El Baal Shem Tov explica el Verbo Divino no como una metáfora, sino como poseyendo una realidad concreta. Este habla de Di-s que creó los cielos, está realmente presente en ellos; las sílabas y letras mismas de «Haya un firmamento» sostienen los cielos y hacen posible que existan. No se trata solamente de algo ocurrido en el pasado, sino de algo que está teniendo lugar todo el tiempo; Di-s siempre habla.
Cuando un hombre habla, sus palabras, como sustancia definida, se disipan en la nada. La Palabra de Di-s perdura por siempre. Nosotros comprendemos esto metafóricamente, como ilustrando que el habla Divina hace que sucedan las cosas. Pero no solamente lo que se manifiesta persiste, sino también las palabras y letras mismas continúan existiendo.
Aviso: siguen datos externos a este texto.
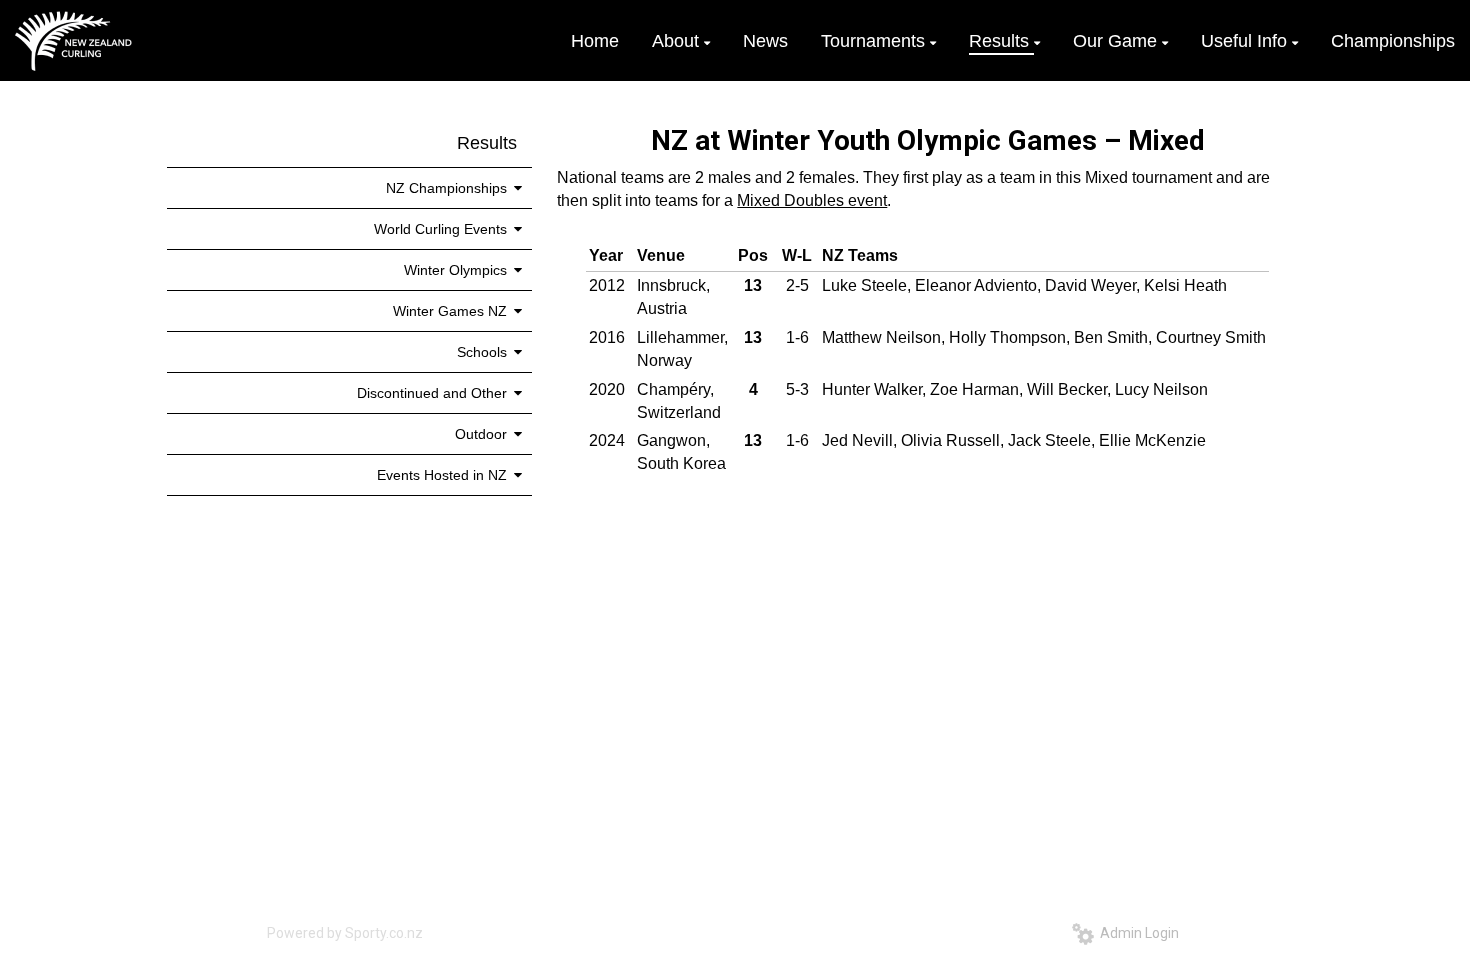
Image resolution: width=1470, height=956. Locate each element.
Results (487, 143)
Tratemos de imaginar que el habla Divina no es un fenómeno transitorio, sino continuo, repitiéndose a sí mismo una y otra vez. Como si –y hay que recordar que ésta es apenas una ilustración– uno encendiera una lámpara eléctrica. En corrientes alternas, tales como las que empleamos para propósitos ordinarios, la corriente eléctrica va y viene todo el tiempo. Así, uno puede observar la Creación del mundo como ese encendido de la corriente. Lo que se logra al accionar un interruptor no es una acción completa; sólo libera un movimiento repetido y continuo de energía que perdura dependiente de la fuente. El habla Divina es, así, eterna en manifestación y se renueva continuamente. Es la formación de un modelo que perdura como una interacción dinámica.
El Baal Shem Tov explicó una vez, en otro contexto, cómo esto era válido para la Revelación de la Torá sobre el Monte Sinaí, que celebramos año a año en Shavuot, el 6 de Siván. Era un hablar de la Palabra Eterna también en el sentido de que estaba siendo hablada eternamente. Este habla Divina no ha cesado jamás; somos nosotros quienes hemos dejado de escuchar. En el evento del Sinaí no solamente se dijo lo que se dijo, sino que se nos acordó que nuestros oídos se abrieran para escuchar lo que se estaba diciendo.
Y el Baal Shem Tov concluye diciendo que cualquiera puede tener el privilegio de pararse junto al Monte Sinaí y escuchar la Torá en cualquier momento de su vida. El evento ante el Monte Sinaí fue singular y único, no porque la palabra de Di-s haya cesado de ser hablada, sino porque nosotros no dejamos que nuestros oídos queden abiertos para oírla.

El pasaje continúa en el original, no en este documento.